### [PROBLEM DESCRIPTION]
Output every line of the records below as a JSON list of strings, one string per line, skipping blank lines.

[Entries on finding words and elements]
---------------

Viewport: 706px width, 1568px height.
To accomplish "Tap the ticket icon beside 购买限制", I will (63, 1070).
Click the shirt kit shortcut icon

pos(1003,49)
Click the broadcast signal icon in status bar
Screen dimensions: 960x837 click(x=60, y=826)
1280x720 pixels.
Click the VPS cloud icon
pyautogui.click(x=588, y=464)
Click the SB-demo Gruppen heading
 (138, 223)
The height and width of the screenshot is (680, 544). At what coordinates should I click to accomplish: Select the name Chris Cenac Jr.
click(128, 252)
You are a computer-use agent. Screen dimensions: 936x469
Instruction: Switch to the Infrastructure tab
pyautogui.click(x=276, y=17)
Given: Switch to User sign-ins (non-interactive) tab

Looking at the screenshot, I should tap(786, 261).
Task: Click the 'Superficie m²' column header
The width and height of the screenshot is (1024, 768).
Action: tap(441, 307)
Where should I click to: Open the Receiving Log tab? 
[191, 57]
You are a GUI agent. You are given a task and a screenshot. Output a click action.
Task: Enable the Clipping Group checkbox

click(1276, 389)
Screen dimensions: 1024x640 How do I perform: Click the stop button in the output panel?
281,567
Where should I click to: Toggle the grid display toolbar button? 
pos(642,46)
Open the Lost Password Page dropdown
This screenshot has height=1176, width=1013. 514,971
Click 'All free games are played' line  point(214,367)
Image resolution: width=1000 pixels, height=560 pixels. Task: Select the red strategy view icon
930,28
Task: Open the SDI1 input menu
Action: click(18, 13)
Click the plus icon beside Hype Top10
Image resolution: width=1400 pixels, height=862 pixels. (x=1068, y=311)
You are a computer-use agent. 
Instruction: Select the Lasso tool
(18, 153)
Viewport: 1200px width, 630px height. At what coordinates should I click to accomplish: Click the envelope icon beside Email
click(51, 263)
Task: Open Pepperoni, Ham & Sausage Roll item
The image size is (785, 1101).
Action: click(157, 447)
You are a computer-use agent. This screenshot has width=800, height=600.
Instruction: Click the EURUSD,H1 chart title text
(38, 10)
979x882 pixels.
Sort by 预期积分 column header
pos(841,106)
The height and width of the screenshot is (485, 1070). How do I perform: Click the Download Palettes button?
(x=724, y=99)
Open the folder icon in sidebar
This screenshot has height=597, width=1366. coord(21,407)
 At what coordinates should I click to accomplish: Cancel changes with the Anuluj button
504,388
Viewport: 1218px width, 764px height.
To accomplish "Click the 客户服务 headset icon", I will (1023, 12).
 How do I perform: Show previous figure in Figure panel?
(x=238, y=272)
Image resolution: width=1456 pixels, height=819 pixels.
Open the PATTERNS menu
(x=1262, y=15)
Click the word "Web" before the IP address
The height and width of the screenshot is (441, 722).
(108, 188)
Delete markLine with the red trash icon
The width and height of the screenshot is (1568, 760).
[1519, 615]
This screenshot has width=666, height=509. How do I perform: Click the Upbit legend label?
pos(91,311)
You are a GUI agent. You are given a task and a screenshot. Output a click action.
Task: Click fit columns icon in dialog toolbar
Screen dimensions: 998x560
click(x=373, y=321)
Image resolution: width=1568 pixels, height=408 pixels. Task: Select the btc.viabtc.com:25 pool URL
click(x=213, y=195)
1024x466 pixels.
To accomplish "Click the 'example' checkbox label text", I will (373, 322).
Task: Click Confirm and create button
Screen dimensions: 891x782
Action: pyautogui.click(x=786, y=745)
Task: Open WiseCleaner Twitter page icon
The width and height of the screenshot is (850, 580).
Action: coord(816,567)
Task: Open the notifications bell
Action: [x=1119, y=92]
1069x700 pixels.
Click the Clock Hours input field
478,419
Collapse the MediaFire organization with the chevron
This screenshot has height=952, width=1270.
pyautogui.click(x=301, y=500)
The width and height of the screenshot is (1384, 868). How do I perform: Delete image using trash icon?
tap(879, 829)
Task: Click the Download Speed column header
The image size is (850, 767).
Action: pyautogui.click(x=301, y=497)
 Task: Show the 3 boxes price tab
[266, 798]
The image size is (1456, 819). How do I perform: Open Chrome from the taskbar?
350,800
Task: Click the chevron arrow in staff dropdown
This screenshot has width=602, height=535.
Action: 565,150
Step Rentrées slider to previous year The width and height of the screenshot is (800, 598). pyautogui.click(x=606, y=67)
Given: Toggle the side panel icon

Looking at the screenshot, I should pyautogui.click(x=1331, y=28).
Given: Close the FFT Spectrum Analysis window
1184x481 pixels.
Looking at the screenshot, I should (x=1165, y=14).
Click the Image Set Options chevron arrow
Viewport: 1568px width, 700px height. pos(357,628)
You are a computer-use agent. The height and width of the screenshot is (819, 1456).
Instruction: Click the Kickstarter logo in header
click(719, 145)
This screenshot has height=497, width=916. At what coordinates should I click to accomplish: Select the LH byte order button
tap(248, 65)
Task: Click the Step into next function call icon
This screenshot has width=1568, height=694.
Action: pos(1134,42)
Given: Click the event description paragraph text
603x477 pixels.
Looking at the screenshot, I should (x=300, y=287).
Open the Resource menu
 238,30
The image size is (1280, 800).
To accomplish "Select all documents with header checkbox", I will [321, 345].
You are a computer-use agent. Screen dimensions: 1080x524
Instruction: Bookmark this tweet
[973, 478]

---------------

### [RESULT BELOW]
[
  "Viewport: 706px width, 1568px height.",
  "To accomplish \"Tap the ticket icon beside 购买限制\", I will (63, 1070).",
  "Click the shirt kit shortcut icon",
  "pos(1003,49)",
  "Click the broadcast signal icon in status bar",
  "Screen dimensions: 960x837 click(x=60, y=826)",
  "1280x720 pixels.",
  "Click the VPS cloud icon",
  "pyautogui.click(x=588, y=464)",
  "Click the SB-demo Gruppen heading",
  " (138, 223)",
  "The height and width of the screenshot is (680, 544). At what coordinates should I click to accomplish: Select the name Chris Cenac Jr.",
  "click(128, 252)",
  "You are a computer-use agent. Screen dimensions: 936x469",
  "Instruction: Switch to the Infrastructure tab",
  "pyautogui.click(x=276, y=17)",
  "Given: Switch to User sign-ins (non-interactive) tab",
  "Looking at the screenshot, I should tap(786, 261).",
  "Task: Click the 'Superficie m²' column header",
  "The width and height of the screenshot is (1024, 768).",
  "Action: tap(441, 307)",
  "Where should I click to: Open the Receiving Log tab? ",
  "[191, 57]",
  "You are a GUI agent. You are given a task and a screenshot. Output a click action.",
  "Task: Enable the Clipping Group checkbox",
  "click(1276, 389)",
  "Screen dimensions: 1024x640 How do I perform: Click the stop button in the output panel?",
  "281,567",
  "Where should I click to: Toggle the grid display toolbar button? ",
  "pos(642,46)",
  "Open the Lost Password Page dropdown",
  "This screenshot has height=1176, width=1013. 514,971",
  "Click 'All free games are played' line  point(214,367)",
  "Image resolution: width=1000 pixels, height=560 pixels. Task: Select the red strategy view icon",
  "930,28",
  "Task: Open the SDI1 input menu",
  "Action: click(18, 13)",
  "Click the plus icon beside Hype Top10",
  "Image resolution: width=1400 pixels, height=862 pixels. (x=1068, y=311)",
  "You are a computer-use agent. ",
  "Instruction: Select the Lasso tool",
  "(18, 153)",
  "Viewport: 1200px width, 630px height. At what coordinates should I click to accomplish: Click the envelope icon beside Email",
  "click(51, 263)",
  "Task: Open Pepperoni, Ham & Sausage Roll item",
  "The image size is (785, 1101).",
  "Action: click(157, 447)",
  "You are a computer-use agent. This screenshot has width=800, height=600.",
  "Instruction: Click the EURUSD,H1 chart title text",
  "(38, 10)",
  "979x882 pixels.",
  "Sort by 预期积分 column header",
  "pos(841,106)",
  "The height and width of the screenshot is (485, 1070). How do I perform: Click the Download Palettes button?",
  "(x=724, y=99)",
  "Open the folder icon in sidebar",
  "This screenshot has height=597, width=1366. coord(21,407)",
  " At what coordinates should I click to accomplish: Cancel changes with the Anuluj button",
  "504,388",
  "Viewport: 1218px width, 764px height.",
  "To accomplish \"Click the 客户服务 headset icon\", I will (1023, 12).",
  " How do I perform: Show previous figure in Figure panel?",
  "(x=238, y=272)",
  "Image resolution: width=1456 pixels, height=819 pixels.",
  "Open the PATTERNS menu",
  "(x=1262, y=15)",
  "Click the word \"Web\" before the IP address",
  "The height and width of the screenshot is (441, 722).",
  "(108, 188)",
  "Delete markLine with the red trash icon",
  "The width and height of the screenshot is (1568, 760).",
  "[1519, 615]",
  "This screenshot has width=666, height=509. How do I perform: Click the Upbit legend label?",
  "pos(91,311)",
  "You are a GUI agent. You are given a task and a screenshot. Output a click action.",
  "Task: Click fit columns icon in dialog toolbar",
  "Screen dimensions: 998x560",
  "click(x=373, y=321)",
  "Image resolution: width=1568 pixels, height=408 pixels. Task: Select the btc.viabtc.com:25 pool URL",
  "click(x=213, y=195)",
  "1024x466 pixels.",
  "To accomplish \"Click the 'example' checkbox label text\", I will (373, 322).",
  "Task: Click Confirm and create button",
  "Screen dimensions: 891x782",
  "Action: pyautogui.click(x=786, y=745)",
  "Task: Open WiseCleaner Twitter page icon",
  "The width and height of the screenshot is (850, 580).",
  "Action: coord(816,567)",
  "Task: Open the notifications bell",
  "Action: [x=1119, y=92]",
  "1069x700 pixels.",
  "Click the Clock Hours input field",
  "478,419",
  "Collapse the MediaFire organization with the chevron",
  "This screenshot has height=952, width=1270.",
  "pyautogui.click(x=301, y=500)",
  "The width and height of the screenshot is (1384, 868). How do I perform: Delete image using trash icon?",
  "tap(879, 829)",
  "Task: Click the Download Speed column header",
  "The image size is (850, 767).",
  "Action: pyautogui.click(x=301, y=497)",
  " Task: Show the 3 boxes price tab",
  "[266, 798]",
  "The image size is (1456, 819). How do I perform: Open Chrome from the taskbar?",
  "350,800",
  "Task: Click the chevron arrow in staff dropdown",
  "This screenshot has width=602, height=535.",
  "Action: 565,150",
  "Step Rentrées slider to previous year The width and height of the screenshot is (800, 598). pyautogui.click(x=606, y=67)",
  "Given: Toggle the side panel icon",
  "Looking at the screenshot, I should pyautogui.click(x=1331, y=28).",
  "Given: Close the FFT Spectrum Analysis window",
  "1184x481 pixels.",
  "Looking at the screenshot, I should (x=1165, y=14).",
  "Click the Image Set Options chevron arrow",
  "Viewport: 1568px width, 700px height. pos(357,628)",
  "You are a computer-use agent. The height and width of the screenshot is (819, 1456).",
  "Instruction: Click the Kickstarter logo in header",
  "click(719, 145)",
  "This screenshot has height=497, width=916. At what coordinates should I click to accomplish: Select the LH byte order button",
  "tap(248, 65)",
  "Task: Click the Step into next function call icon",
  "This screenshot has width=1568, height=694.",
  "Action: pos(1134,42)",
  "Given: Click the event description paragraph text",
  "603x477 pixels.",
  "Looking at the screenshot, I should (x=300, y=287).",
  "Open the Resource menu",
  " 238,30",
  "The image size is (1280, 800).",
  "To accomplish \"Select all documents with header checkbox\", I will [321, 345].",
  "You are a computer-use agent. Screen dimensions: 1080x524",
  "Instruction: Bookmark this tweet",
  "[973, 478]"
]